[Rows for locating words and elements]
+ + +

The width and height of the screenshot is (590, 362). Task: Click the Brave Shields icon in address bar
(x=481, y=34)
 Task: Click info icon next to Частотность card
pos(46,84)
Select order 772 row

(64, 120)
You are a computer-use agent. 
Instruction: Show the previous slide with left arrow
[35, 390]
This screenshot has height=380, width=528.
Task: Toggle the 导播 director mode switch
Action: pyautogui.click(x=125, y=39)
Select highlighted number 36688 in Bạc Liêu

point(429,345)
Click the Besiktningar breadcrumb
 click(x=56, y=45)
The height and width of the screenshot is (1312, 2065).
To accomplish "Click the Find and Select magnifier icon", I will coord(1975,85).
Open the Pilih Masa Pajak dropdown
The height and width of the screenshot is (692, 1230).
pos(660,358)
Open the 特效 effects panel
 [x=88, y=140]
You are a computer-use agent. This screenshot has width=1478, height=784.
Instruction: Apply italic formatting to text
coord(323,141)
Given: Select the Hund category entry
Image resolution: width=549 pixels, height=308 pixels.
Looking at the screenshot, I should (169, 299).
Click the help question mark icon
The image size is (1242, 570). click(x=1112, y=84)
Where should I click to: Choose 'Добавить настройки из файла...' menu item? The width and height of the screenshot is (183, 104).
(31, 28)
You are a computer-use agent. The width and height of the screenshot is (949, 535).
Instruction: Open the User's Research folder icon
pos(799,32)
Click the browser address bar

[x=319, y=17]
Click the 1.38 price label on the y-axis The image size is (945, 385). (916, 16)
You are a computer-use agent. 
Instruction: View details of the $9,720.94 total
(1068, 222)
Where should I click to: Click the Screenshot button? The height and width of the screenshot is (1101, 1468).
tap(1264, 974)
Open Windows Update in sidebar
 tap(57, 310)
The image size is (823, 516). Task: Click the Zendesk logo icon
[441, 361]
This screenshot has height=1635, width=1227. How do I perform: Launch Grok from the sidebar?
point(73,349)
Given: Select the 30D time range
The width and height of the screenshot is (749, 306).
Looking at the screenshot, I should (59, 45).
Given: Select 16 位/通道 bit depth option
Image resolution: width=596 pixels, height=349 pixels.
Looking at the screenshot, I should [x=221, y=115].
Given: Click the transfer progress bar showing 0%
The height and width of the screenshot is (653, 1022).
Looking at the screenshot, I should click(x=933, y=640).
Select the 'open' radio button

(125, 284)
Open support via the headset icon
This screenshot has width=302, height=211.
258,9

+ + +

**TASK BRIEF**
Quote every line of the rows above without any alteration.

**SOLUTION**
The width and height of the screenshot is (590, 362). Task: Click the Brave Shields icon in address bar
(x=481, y=34)
 Task: Click info icon next to Частотность card
pos(46,84)
Select order 772 row

(64, 120)
You are a computer-use agent. 
Instruction: Show the previous slide with left arrow
[35, 390]
This screenshot has height=380, width=528.
Task: Toggle the 导播 director mode switch
Action: pyautogui.click(x=125, y=39)
Select highlighted number 36688 in Bạc Liêu

point(429,345)
Click the Besiktningar breadcrumb
 click(x=56, y=45)
The height and width of the screenshot is (1312, 2065).
To accomplish "Click the Find and Select magnifier icon", I will coord(1975,85).
Open the Pilih Masa Pajak dropdown
The height and width of the screenshot is (692, 1230).
pos(660,358)
Open the 特效 effects panel
 [x=88, y=140]
You are a computer-use agent. This screenshot has width=1478, height=784.
Instruction: Apply italic formatting to text
coord(323,141)
Given: Select the Hund category entry
Image resolution: width=549 pixels, height=308 pixels.
Looking at the screenshot, I should (169, 299).
Click the help question mark icon
The image size is (1242, 570). click(x=1112, y=84)
Where should I click to: Choose 'Добавить настройки из файла...' menu item? The width and height of the screenshot is (183, 104).
(31, 28)
You are a computer-use agent. The width and height of the screenshot is (949, 535).
Instruction: Open the User's Research folder icon
pos(799,32)
Click the browser address bar

[x=319, y=17]
Click the 1.38 price label on the y-axis The image size is (945, 385). (916, 16)
You are a computer-use agent. 
Instruction: View details of the $9,720.94 total
(1068, 222)
Where should I click to: Click the Screenshot button? The height and width of the screenshot is (1101, 1468).
tap(1264, 974)
Open Windows Update in sidebar
 tap(57, 310)
The image size is (823, 516). Task: Click the Zendesk logo icon
[441, 361]
This screenshot has height=1635, width=1227. How do I perform: Launch Grok from the sidebar?
point(73,349)
Given: Select the 30D time range
The width and height of the screenshot is (749, 306).
Looking at the screenshot, I should (59, 45).
Given: Select 16 位/通道 bit depth option
Image resolution: width=596 pixels, height=349 pixels.
Looking at the screenshot, I should [x=221, y=115].
Given: Click the transfer progress bar showing 0%
The height and width of the screenshot is (653, 1022).
Looking at the screenshot, I should click(x=933, y=640).
Select the 'open' radio button

(125, 284)
Open support via the headset icon
This screenshot has width=302, height=211.
258,9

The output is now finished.